Ao que parece, o comando profissional da ofensiva está concentrado na edição em português do jornal El País de Madri, cuja virulência aumenta a cada dia. Seu editorial de hoje é surpreendente e preocupante: “Um Brasil de Temer”, fazendo um jogo elementar de palavras com o nome do presidente em exercício, mas explicitando sua linha de ação ao colocar como sub-título: “A destituição de Dilma Rousseff não soluciona nada e aumenta a instabilidade do país”.

Em seguida dá grande destaque ao fato de que a presidente, empenhada ao máximo em denegrir a imagem do Brasil mundo afora, “atendeu a jornais estrangeiros e critica a composição ministerial de Temer”.

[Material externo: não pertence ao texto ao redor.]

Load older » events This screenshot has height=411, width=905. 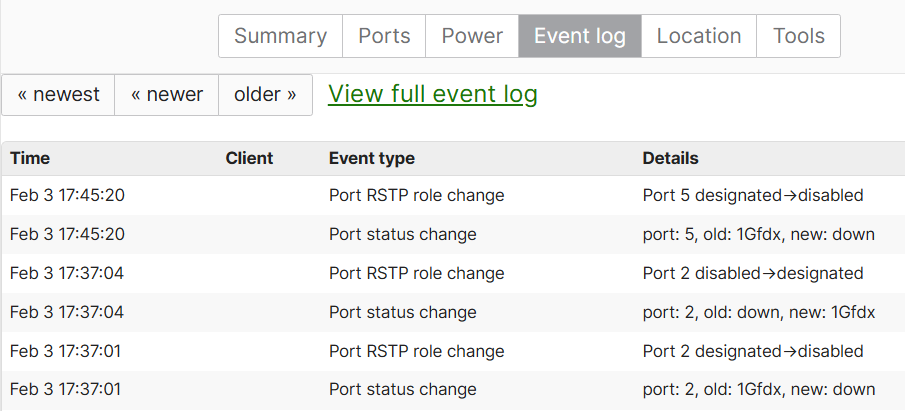pyautogui.click(x=265, y=95)
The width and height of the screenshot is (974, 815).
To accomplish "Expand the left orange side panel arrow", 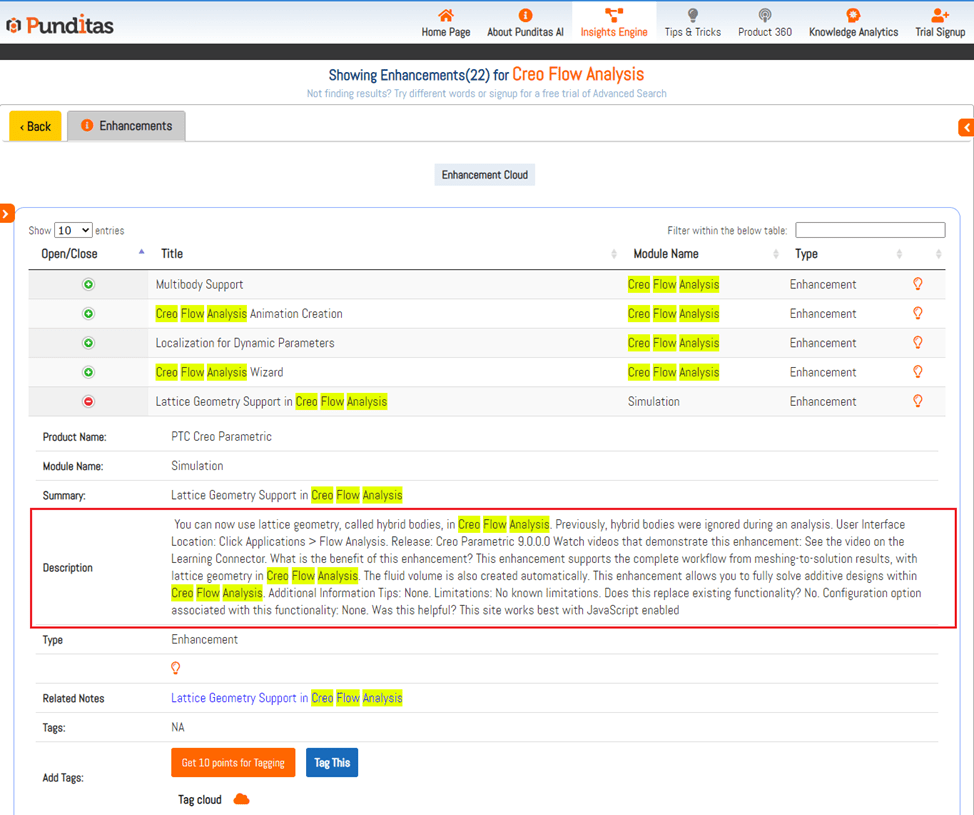I will point(7,213).
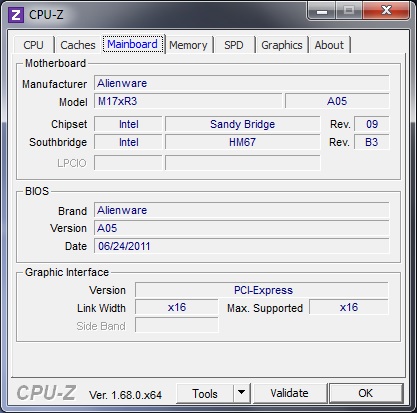Open the About tab

[329, 45]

Já a potente rede Al Jazeera instalada no Qatar, mantém um vídeo que pretende responder a pergunta: “Was President Dilma Rousseff’s impeachment a coup?”.

Aguardemos pelos próximos movimentos de Serra que tem fama de ser um homem capaz naquilo que assume, mas que há de estar surpreso com a parcialidade de parte do noticiário internacional.

Não obstante, um apoio inesperado ao novo governo veio de Caracas. , graças às costumeiras “delicadezas” do presidente Nicolás Maduro que, de acordo com o noticiado pelo O Popular de Goiânia e por vários jornais brasileiros, “pediu na sexta-feira (13) ao embaixador do país em Brasília para regressar a Caracas, depois de o Senado brasileiro ter aprovado a abertura do processo de destituição da presidente Dilma Rousseff. Maduro classificou o afastamento de Dilma Rousseff, na sequência da decisão do Senado, “uma canalhada contra ela, contra a sua honra, contra a democracia, contra o povo brasileiro”.

Ontem (13/5), o Ministério das Relações Exteriores (MRE) rebateu as críticas dos governos da Venezuela, de Cuba, da Bolívia, do Equador e da Nicarágua quanto à legalidade do processo de impeachment da presidenta afastada Dilma Rousseff. Em nota, o Itamaraty disse “rejeitar com veemência” o que classificou como propagação de falsidades por partes desses governos em relação ao impeachment, informando que o afastamento de Dilma ocorreu “em quadro de absoluto respeito às instituições democráticas e à Constituição federal”.